The side porch wrapped around the southwest corner of the house. I remember watching out the kitchen window while a railroad bum [hobo] sat on that side porch and devoured a huge plate of roasting ears with homemade bread and butter.
I used the cement steps of the porch to crack walnuts from our grove on the Nemaha River. I painstakingly picked out many a pint of nuts to give my teachers at Christmas.


The big front porch made an “L” around the southeast corner of the house and opened into the front hall and an open stairwell. A landing partway up the stairs had beautiful stained-glass windows.
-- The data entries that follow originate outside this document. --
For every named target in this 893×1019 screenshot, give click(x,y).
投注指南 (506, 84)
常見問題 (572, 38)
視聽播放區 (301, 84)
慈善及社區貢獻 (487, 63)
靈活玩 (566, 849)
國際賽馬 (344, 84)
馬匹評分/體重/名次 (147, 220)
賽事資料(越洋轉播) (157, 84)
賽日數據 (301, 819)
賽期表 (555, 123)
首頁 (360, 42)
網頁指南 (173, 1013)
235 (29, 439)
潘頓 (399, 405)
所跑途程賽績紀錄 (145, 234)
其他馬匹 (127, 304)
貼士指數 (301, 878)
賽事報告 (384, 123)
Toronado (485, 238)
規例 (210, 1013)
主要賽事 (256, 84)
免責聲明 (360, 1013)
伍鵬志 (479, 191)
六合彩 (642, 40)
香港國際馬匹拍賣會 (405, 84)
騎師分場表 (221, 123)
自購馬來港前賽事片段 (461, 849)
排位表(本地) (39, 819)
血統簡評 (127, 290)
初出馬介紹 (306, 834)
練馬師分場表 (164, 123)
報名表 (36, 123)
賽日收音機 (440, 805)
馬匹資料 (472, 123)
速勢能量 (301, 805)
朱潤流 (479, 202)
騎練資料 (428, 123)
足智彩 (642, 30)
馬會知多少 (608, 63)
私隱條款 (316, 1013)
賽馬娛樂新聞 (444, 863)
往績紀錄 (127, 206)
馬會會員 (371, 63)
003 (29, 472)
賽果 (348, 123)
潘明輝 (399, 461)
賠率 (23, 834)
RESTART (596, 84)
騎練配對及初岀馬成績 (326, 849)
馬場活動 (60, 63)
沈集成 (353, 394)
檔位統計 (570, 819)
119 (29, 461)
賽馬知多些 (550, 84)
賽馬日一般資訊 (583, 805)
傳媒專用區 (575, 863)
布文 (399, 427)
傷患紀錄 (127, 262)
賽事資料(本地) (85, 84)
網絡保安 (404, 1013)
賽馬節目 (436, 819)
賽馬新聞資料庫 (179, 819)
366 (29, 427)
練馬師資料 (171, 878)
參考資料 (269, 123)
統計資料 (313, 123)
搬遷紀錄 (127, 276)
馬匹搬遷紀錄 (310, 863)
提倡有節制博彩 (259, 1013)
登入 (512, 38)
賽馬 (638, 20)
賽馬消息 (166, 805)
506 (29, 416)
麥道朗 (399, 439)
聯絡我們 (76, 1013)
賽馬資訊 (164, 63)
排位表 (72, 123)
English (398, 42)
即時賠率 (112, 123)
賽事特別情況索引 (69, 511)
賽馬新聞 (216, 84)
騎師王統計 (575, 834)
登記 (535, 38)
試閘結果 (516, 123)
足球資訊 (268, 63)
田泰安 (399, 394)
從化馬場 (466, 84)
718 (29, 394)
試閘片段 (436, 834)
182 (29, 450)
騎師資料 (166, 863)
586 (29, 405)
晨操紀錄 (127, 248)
A balcony at the top provided a stage for many of our homegrown plays.
The upstairs bedrooms were never heated. We slept in feather beds and did not tarry in our rush to the warmth of the floor furnace downstairs where we dressed. One door in the front hall opened into the front room, which was unheated in winter except when company was coming or Mama entertained her Tuesday Evening Literary club.
The carpet was rolled up twice yearly, hauled to the clothes line, and beaten vigorously amidst clouds of dust. The curtains had to be carefully laundered and dried on a stretcher for their straight, crisp look.
In the dining room, a round oak table with its many chairs served as a study center and also for lively card games of Muggins, Flinch, and Spoon. The latter included the use of one less spoon than players and there was always a scramble to avoid being the one left without a spoon!
When the threshing machine arrived during harvest, extra leaves were added to the table to accommodate as many as twenty men and boys. I remember peeling mountains of potatoes and enjoying the only time we had ice tea, made in a huge stone jar with a block of ice from the ice house in town and lots of sugar.
The dining room also contained a couch for napping as well as a radio. This is where we listened to “Amos and Andy,” “Fibber McGee and Molly,” “Little Theatre Off Times Square,” and “Jack Armstrong, All-American Boy.” The programs helped take one’s mind off doing the ironing on a flat board set up on the backs of two chairs. We ironed with the old sadirons [heavy flat irons] heated on the stove. One year, when times were especially hard, Daddy said that we would have to disconnect the electricity and the telephone since there wasn’t any money to pay the bills.
After a year of ironing with sadirons and washing smoked up lamp chimneys, we were able to be reconnected. We celebrated that first night by turning on every light in the house.